Aku terdiam melihat Ibu menangis siang itu, kulihat orang-orang yang berlalu lalang kini tidak sesemangat seperti dahulu. Terlihat dari kepanikan wajah-wajah mereka yang seolah-olah menginginkan hal yang terjadi ini akan segera berakhir.
“Ibu tidak tahu kapan persisnya Abdi,” kata Ibuku sembari memegang tanganku.
“Ini dimulai sejak empat hari yang lalu, semuanya tampak normal, Ibu dan Bapakmu seperti biasa pergi ke ladang untuk berkebun dan memanen sayuran yang nantinya akan diberikan ke pengepul di jalan besar dekat hutan perbatasan.”

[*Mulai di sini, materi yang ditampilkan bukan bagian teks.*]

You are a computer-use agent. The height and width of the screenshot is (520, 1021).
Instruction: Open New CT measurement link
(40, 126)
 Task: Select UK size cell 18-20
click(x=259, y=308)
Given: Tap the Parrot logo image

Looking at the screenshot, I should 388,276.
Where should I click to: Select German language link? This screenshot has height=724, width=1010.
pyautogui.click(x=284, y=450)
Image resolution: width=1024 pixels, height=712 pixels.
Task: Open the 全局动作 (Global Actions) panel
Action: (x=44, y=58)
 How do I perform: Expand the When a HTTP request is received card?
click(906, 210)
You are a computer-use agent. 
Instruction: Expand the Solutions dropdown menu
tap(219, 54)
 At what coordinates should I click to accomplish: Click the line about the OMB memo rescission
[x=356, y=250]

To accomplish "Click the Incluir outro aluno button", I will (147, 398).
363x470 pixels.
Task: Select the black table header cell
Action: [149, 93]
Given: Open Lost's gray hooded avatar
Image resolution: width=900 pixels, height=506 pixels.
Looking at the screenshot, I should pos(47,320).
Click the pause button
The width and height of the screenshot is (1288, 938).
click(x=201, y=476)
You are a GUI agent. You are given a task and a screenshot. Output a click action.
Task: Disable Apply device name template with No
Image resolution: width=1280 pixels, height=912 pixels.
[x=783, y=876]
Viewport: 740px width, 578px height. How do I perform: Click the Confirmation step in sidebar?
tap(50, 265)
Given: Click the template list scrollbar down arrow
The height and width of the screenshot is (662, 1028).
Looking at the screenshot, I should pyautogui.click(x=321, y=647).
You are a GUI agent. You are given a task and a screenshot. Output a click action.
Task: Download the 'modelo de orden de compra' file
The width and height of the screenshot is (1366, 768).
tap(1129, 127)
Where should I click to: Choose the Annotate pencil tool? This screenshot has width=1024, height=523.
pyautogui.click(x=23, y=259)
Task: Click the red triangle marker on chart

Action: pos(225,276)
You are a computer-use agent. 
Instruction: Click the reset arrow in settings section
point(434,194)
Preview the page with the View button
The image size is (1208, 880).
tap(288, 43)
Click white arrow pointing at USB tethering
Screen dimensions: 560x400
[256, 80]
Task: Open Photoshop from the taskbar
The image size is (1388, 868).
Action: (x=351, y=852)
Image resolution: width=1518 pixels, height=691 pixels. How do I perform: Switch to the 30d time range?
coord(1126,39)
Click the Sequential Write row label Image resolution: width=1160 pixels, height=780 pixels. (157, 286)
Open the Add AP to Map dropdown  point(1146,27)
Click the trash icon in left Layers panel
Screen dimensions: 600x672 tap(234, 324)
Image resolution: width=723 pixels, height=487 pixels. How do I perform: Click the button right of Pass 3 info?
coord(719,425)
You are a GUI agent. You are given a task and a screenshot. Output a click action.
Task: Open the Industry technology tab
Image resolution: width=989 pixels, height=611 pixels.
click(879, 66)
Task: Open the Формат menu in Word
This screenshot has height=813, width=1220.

Kulihat wajahnya Ibu tampak sedih ketika dia menceritakan tentang hal yang sebenarnya, aku yang masih belum mengerti tentang semua ini hanya bisa terdiam melihat Ibuku bercerita tentang apa yang dia ketahui selama ini.
“Ibu tidak tahu bagaimana awalnya terjadi seperti ini, Ibu dan Bapak pulang dari kebun sore hari, dan melihat aktivitas kampung seperti biasa.”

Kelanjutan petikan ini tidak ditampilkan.